Enfim, com essa leitura eu compreendi porque não entendia muita coisa naquela época. Ou talvez por isso tenha saído correndo.... Nunca se sabe. Mas é uma boa tese requerendo maior rigor científico e intelectual, uma bela editada e menos Sorbonne e mais Oxford.

Comments:
Complemento importante pro Le Goff que saiu recentemente no Brasil e "Os Judeus e o Dinheiro". Interessante tocar nisso porque e desafiar o politicamente correto e levar em conta a relacao que o povo de Israel tem com o desenvolvimento da atividade financeira. Como, por um lado, muitas vezes eram proibidos de possuir terras, e, por outro, nao estavam sujeitos a proibicao crista de cobrar juros, sobrou-lhes a intermediacao financeira como meio de vida, alem de oficios a ela associados, como a joalheria, que dava a vantagem de mobilidade se tivessem que fugir de perseguicoes (poderiam, com certa facilidade, adquirir ouro, ativo internacionalmente aceito). Curioso que mesmo os banqueiros islamicos, sujeitos a mesma proibicao que os cristaos, prescrita no Corao e na Sunna, contornaram-na com praticas como os Ijarah e os Morabaha, que fazem magicas como transformar a moeda dos infieis em coisa e cobrar aluguel pelo uso dessa coisa etc., e, como nao ha posicao pacifica a respeita no Direito Islamico, os bancos locais nomeiam especialistas para o Board que depois certificam que o Banco exerceu suas atividades conforme a pratica islamica.

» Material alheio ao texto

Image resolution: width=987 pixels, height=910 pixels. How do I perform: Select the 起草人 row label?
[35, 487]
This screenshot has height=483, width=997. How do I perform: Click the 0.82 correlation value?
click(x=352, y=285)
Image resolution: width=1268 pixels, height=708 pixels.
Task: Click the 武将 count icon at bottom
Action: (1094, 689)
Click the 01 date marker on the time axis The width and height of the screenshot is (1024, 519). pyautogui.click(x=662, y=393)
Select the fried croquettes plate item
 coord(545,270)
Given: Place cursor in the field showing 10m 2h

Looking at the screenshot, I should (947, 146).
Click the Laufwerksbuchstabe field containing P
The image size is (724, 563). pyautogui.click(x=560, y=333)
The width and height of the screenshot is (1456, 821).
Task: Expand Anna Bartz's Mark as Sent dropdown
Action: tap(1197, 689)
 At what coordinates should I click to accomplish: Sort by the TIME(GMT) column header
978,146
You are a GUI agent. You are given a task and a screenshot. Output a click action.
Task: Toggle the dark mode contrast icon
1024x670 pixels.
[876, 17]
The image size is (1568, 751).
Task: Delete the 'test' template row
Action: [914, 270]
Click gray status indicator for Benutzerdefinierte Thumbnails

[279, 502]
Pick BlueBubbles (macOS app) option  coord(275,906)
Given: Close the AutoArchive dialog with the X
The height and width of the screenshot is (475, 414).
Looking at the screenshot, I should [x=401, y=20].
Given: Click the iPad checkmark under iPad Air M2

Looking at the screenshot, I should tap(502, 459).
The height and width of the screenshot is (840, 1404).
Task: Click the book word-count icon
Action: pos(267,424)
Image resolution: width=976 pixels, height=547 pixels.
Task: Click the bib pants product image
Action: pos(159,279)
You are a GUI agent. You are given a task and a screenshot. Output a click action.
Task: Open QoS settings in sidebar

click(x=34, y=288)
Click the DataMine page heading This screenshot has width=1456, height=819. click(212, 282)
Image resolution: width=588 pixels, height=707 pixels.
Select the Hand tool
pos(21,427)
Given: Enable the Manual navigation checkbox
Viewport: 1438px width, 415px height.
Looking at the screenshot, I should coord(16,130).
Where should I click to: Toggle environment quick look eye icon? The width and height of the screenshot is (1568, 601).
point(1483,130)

E sempre assim: para o homem comum, o dinheiro e o unico Deus, e todo desprendimento sintoma de loucura.
 
Sobre a “Revista Orixás”: me lembrava dela do Brasil, e ja tinha visto um livro sobre Umbanda na casa de um ex-socio, advogado e macumbeiro. Me preocupa um pouco essa intelectualizacao da umbanda e do candomble, religioes que pareciam mais resistentes a uma sistematizacao canonica e que pareciam mais fieis a tradicao direta, que e a unica forma confiavel de transmissao do conhecimento psicologico contido nas religioes. Vale ainda o auxilio luxuoso de Pierre Verger, que de playboy na Paris dos anos 30 passou a babalorixa na Salvador dos anos 60, reestabelecendo o elo perdido entre os sacerdotes do Benin e Nigeria e o Mae Senhora e o Araketo. Perguntaram-lhe se ele acreditava na incorporacao, e ele negava, dizia apenas que achava que aquilo era um contato com a essencia para o qual ele, educado no racionalismo gaules, estava incapacitado. Segundo um colega nigeriano ioruba de meu curso de Direito Economico Internacional aqui na Inglaterra, a religiao dos orixas praticamente so sobrevive em seu pais em Ifa, o pais esta praticamente tomado pelo Deus de Abraao em suas vertentes crista e islamica. Mas sabia os nomes dos orixas que sao os mesmos. Agora, impressionantes sao as junguianas coincidencias. Ingmar Bergman, num de seus primeiros filmes, facilmente encontravel nas boas locadoras cariocas (Jungfrakallan - "donzela"), mostra a Suecia medieval em que o cristianismo comecava a predominar sobre a religiao do Valhalla. Uma sueca classica, lourissima, crista, e encarregada de levar um estandarte a um festival cristao numa cidade proxima. Morta de inveja, a irma bastarda, morena, literalmente poe-lhe o nome "na boca do sapo": descarrega um ebo escandinavo fortissimo para Odin, botando literalmente um sapo no lanche da moca que, ao passar numa encruzilhada e deparar com alguns jovens que nao fosse por isso seriam perfeitamente razoaveis, e por eles (ou melhor, pelo exu caveira que, em sua versao nordica, cavalgou-os) estuprada e morta. Na verdade, nao ha essencia nacional, so personalidade nacional, nao ha raca, nao ha etnia, a geleia geral e a unica realidade essencial, e a globalizacao, anterior a si propria. So o ego divide, o intimo de nos e apatrida. Nao ha nem identidade, so fluxo, as diferencas estao apenas na superficie como ondas. Mas ha os tsunamis.